- _EXCERPTED DATA_
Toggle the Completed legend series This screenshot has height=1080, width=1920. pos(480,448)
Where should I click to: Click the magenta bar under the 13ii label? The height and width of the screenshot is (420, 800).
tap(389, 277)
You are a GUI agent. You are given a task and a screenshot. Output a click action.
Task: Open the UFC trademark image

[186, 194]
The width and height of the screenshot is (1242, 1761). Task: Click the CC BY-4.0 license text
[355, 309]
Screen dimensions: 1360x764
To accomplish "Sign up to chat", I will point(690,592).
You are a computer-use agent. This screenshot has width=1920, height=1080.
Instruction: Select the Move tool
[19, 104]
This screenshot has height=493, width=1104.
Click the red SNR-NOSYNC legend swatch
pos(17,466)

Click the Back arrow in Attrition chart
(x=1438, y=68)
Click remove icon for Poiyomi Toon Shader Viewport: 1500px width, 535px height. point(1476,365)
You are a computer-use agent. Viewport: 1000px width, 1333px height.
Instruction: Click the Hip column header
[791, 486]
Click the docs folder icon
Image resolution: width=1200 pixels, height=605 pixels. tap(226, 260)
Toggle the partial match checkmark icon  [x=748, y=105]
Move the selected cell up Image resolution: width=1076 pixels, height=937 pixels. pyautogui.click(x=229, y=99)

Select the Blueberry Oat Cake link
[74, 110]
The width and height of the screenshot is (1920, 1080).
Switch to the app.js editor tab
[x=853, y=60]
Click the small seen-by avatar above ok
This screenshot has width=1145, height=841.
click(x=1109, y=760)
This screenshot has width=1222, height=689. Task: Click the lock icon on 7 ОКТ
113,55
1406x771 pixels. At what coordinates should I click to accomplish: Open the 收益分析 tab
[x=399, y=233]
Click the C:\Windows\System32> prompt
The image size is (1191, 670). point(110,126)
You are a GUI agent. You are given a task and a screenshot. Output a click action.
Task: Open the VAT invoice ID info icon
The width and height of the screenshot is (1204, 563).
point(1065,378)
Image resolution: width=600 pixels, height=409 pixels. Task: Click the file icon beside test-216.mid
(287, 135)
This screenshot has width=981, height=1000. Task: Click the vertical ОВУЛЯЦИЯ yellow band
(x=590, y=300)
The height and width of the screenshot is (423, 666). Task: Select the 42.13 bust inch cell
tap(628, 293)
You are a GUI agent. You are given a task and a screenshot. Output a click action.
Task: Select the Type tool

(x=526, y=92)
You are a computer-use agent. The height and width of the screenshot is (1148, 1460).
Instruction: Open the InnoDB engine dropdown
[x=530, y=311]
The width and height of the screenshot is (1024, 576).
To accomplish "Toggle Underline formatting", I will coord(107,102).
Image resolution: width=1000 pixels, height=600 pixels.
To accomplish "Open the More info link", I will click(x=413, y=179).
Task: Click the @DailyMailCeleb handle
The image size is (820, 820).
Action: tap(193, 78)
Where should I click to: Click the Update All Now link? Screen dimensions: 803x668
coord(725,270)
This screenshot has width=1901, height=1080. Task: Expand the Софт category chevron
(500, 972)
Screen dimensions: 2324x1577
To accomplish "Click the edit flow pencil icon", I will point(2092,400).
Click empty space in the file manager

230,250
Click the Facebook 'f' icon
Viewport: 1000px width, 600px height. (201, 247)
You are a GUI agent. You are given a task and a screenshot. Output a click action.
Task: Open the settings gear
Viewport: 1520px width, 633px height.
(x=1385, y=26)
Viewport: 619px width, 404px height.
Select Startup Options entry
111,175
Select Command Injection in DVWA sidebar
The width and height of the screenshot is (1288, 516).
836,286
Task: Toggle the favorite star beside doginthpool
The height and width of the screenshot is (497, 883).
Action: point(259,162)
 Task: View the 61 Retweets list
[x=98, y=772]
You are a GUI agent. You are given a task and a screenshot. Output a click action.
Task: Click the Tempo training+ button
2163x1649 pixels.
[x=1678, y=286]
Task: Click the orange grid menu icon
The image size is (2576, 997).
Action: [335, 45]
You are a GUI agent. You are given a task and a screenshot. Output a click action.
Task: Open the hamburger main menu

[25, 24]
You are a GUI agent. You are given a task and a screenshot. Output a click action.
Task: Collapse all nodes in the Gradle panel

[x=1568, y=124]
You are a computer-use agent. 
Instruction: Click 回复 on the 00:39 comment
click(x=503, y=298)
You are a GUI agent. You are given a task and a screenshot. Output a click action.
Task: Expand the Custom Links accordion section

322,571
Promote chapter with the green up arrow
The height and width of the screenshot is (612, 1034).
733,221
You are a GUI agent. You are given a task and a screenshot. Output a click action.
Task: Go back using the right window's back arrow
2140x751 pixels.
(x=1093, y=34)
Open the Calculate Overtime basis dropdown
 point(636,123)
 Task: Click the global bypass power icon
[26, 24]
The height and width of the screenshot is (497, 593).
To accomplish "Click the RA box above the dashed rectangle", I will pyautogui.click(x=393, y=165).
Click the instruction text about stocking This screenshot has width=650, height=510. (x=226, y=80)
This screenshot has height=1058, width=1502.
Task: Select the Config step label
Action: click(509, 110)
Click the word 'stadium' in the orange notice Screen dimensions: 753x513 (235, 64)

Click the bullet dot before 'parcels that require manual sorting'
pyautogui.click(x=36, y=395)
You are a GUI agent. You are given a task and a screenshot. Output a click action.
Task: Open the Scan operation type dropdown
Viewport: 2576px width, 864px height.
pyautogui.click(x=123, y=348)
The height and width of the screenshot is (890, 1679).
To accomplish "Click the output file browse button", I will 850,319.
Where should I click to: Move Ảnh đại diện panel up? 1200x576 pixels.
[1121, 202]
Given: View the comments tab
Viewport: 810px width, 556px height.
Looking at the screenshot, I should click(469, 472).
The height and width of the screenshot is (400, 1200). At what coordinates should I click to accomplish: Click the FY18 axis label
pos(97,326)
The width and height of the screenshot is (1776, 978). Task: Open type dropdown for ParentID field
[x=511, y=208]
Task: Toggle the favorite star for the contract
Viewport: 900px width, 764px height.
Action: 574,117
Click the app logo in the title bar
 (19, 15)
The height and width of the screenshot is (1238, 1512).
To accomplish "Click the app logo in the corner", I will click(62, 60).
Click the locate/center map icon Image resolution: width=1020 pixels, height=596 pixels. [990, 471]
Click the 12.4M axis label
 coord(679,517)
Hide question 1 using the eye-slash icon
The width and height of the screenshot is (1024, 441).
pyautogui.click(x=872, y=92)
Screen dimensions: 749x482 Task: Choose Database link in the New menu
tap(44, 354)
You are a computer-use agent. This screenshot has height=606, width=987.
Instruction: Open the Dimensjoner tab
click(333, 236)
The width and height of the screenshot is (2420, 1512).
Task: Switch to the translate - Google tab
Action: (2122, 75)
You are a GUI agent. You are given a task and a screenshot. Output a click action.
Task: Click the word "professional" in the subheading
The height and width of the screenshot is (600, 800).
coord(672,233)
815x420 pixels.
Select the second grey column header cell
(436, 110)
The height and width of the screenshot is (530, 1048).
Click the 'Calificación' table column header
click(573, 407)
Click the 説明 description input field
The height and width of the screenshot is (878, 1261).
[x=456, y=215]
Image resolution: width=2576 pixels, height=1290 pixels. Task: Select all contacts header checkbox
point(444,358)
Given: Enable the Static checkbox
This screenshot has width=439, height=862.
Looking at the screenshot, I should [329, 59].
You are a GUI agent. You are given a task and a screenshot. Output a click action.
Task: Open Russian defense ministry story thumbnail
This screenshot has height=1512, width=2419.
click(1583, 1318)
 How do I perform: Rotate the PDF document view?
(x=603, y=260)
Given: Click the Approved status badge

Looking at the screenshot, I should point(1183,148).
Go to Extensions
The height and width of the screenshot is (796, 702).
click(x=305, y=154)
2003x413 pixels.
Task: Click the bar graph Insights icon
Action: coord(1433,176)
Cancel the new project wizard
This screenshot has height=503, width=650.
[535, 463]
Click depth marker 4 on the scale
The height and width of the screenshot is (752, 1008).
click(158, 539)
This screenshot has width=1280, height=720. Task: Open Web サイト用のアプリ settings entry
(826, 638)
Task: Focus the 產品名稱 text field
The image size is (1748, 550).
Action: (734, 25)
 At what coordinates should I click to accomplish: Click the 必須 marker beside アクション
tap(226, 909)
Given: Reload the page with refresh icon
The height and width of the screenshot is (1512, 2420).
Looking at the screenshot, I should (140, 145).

- _WHAT IS REQUIRED_
Please return each line of the entries above that contains the string "resolution", treating uppercase and lowercase as different.

- _SOLVED EXERCISE_
Image resolution: width=1200 pixels, height=605 pixels. tap(226, 260)
Move the selected cell up Image resolution: width=1076 pixels, height=937 pixels. pyautogui.click(x=229, y=99)
Image resolution: width=600 pixels, height=409 pixels. Task: Click the file icon beside test-216.mid
Image resolution: width=1000 pixels, height=600 pixels.
Click the locate/center map icon Image resolution: width=1020 pixels, height=596 pixels. [990, 471]
Image resolution: width=2576 pixels, height=1290 pixels. Task: Select all contacts header checkbox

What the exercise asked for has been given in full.